Why is Cyber Liability insurance important?

According to the National Cyber Security Alliance, 60% of hacked businesses, small or midsize, go out of business within six months. The vast majority of general liability policies exclude indemnity and defense for both first and third-party liability arising from: online bulletin boards, chat rooms, confidential or personal information and data-related liability. If your organization is handling personally identifiable information (PII) of employees, customers or vendors (either in paper format or digitally) consider developing best practices for risk transfer procedures in collecting, handling, storing and destroying PII.

​

Another hot topic to discuss which as the potential to be covered on a Cyber Liability or Crime policy is Social Engineering which is a manipulation tactic where attackers exploit human psychology.
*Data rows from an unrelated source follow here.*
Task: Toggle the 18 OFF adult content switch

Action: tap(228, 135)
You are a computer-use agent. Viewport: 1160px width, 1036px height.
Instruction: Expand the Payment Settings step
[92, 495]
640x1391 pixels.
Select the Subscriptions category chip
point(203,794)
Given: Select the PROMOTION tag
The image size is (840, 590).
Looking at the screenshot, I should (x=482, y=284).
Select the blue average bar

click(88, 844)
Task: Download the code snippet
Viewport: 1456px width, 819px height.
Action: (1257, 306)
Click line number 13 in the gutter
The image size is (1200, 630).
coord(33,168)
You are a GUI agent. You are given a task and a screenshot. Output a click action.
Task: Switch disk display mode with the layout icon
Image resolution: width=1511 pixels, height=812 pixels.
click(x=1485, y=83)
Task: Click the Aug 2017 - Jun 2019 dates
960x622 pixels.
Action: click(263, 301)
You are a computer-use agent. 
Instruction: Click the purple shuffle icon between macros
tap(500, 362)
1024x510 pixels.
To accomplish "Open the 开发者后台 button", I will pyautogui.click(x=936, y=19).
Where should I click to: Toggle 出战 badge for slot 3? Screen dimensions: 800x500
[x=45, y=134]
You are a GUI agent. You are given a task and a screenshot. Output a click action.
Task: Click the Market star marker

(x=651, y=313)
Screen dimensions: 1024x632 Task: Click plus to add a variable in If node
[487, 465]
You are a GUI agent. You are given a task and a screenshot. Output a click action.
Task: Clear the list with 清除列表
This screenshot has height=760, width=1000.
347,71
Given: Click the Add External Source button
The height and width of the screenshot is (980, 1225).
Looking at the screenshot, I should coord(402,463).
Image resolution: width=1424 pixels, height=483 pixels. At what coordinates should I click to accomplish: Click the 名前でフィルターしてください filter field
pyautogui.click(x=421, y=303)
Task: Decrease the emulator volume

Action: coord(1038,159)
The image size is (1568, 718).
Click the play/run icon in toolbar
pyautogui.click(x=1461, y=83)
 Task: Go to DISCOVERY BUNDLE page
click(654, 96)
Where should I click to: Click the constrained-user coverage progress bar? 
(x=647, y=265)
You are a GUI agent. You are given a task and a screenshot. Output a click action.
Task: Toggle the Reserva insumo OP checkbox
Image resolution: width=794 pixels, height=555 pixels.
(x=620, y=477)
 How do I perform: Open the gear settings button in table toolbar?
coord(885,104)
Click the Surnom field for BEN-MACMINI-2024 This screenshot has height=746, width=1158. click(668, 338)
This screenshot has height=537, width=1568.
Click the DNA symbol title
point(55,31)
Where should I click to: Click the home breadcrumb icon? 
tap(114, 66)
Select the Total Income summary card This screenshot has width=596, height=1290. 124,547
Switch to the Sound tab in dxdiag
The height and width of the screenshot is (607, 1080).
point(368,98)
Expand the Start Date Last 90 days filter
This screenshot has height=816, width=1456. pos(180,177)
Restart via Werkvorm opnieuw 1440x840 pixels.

Through deception, trust-building, or urgency, the bad actor tricks people into revealing sensitive information like passwords or granting access to systems (i.e. willful departing).​ It often involves phishing emails, pretexting (impersonation), or baiting with enticing offers, bypassing technical defenses by targeting the "human firewall."​

​

It's critically important because it accounts for nearly all cyberattacks (up to 98%), succeeding where tech fails due to peoples natural tendencies to trust or react emotionally, making awareness training essential for security.

​

Due to recent HUD regulations, many real estate owners, managers, and board members should be ultra-sensitive in managing online chat rooms and forums for their respective communities.  Successful management avoids allegations/lawsuits claiming harassment, discrimination, libel and slander which a standard, general liability policy rarely covers.

​

Claims Example:

Several condominium owners discovered that their tax returns had been filed fraudulently. After further discussion and investigation, they discovered that the breach occurred via the property management portal (third-party vendor) which resulted in the release of several hundred resident's personally identifiable information. As a result, several residents decided to file suit for damages against the association and vendor.

 

Unfortunately for the association, their property management vendor contract did not indemnify or defend the association for data breaches and the association's general liability insurance included "confidential and personal information" exclusions. The association ended up paying over $95,000 in costs to defend and indemnify the impacted residents out of pocket.